Long story short, I asked for a divorce, he refused and claimed that he would come back and try to fix things between us. I waited for a year and a half for him to fix things. He was manipulating me, so I asked for a divorce again and he refused again. To me – since he was already refraining from paying his son’s expenses and was not there for both of us – I was already living the life of a single mother so there was no reason for us to be together. He was only refusing to divorce me because he wanted to have the upper hand and feed his ego which gave him power and a false sense of manhood.
I told him I would resort to Khul’, he thought I was just bluffing, but I eventually filed a Khul’ case. I thought that when he realizes that the situation escalated that he would divorce me, yet he decided to disappear again and let me go through the Khul’ case.
The day I had to go to the Family Court and stand in front of a judge telling him I no longer want to be married to this man was a very tough day for me, both mentally and emotionally, even though I was mentally prepared for what I was going to go through. I went to a couple’s therapists who assured me I was on the right track. I had support from all of my friends and family who witnessed the pain I went through while trying to fix my troubled marriage for the sake of my son. However, it was still a nerve-wracking experience.
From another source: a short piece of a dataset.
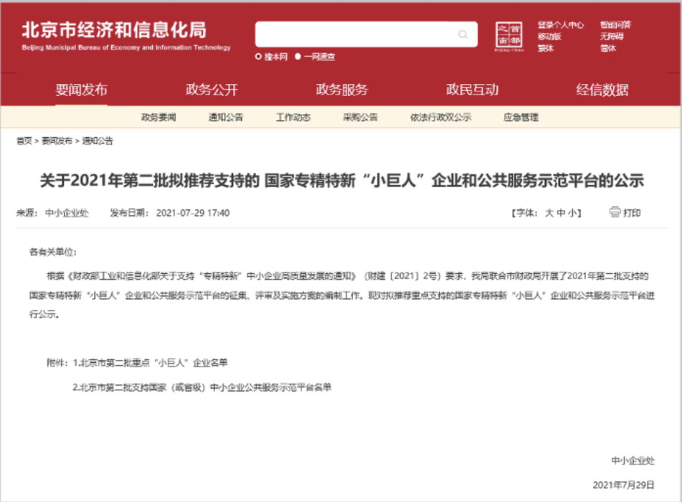Switch to the 政务公开 tab
682x502 pixels.
(212, 90)
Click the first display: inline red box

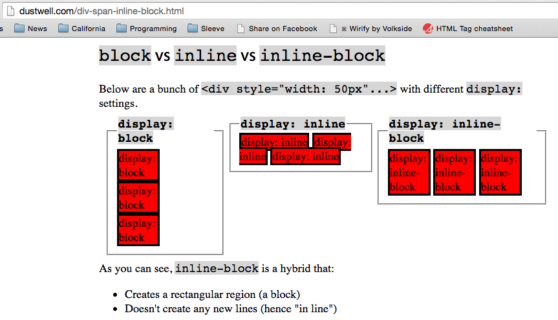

As I was entering the court, my heart was beating so fast, I had flashbacks of all the memories we had together, both good and bad. I was thinking of all the promises he made and broke, of all the dreams I had, of all the plans I thought I was going to achieve with him. It was like a movie going through my mind. How did I reach this situation? Why did our problems end up being in a family court between the hands of a judge? Especially since he decided not to appear in any of the court sessions, which only means that he simply wants to give me a hard time for no reason. Why won’t he just divorce me in a civilized manner since life was impossible between us? We could have maintained a healthy relationship for the sake of our child.
Even though the judge was very compassionate towards my case, I still felt so much pain, hurt, and betrayal. I actually felt bad for my ex-husband that his image was ruined in front of the judge, even if he doesn’t know him and never will; at the end of the day, this person is the father of my child.
I know I am stronger now, and that this situation made me much more aware of the strength and power I have. I now have a better understanding that I have the right to live a better life and to provide my child with the life he deserves.
I want to tell every woman who is going through the same situation that as hard as it may seem, going through Khul’ is a very difficult experience, but everything passes. Life becomes better. There are times where you may feel like you are falling apart, but you will be able to lift yourself up again and you are strong enough to do it.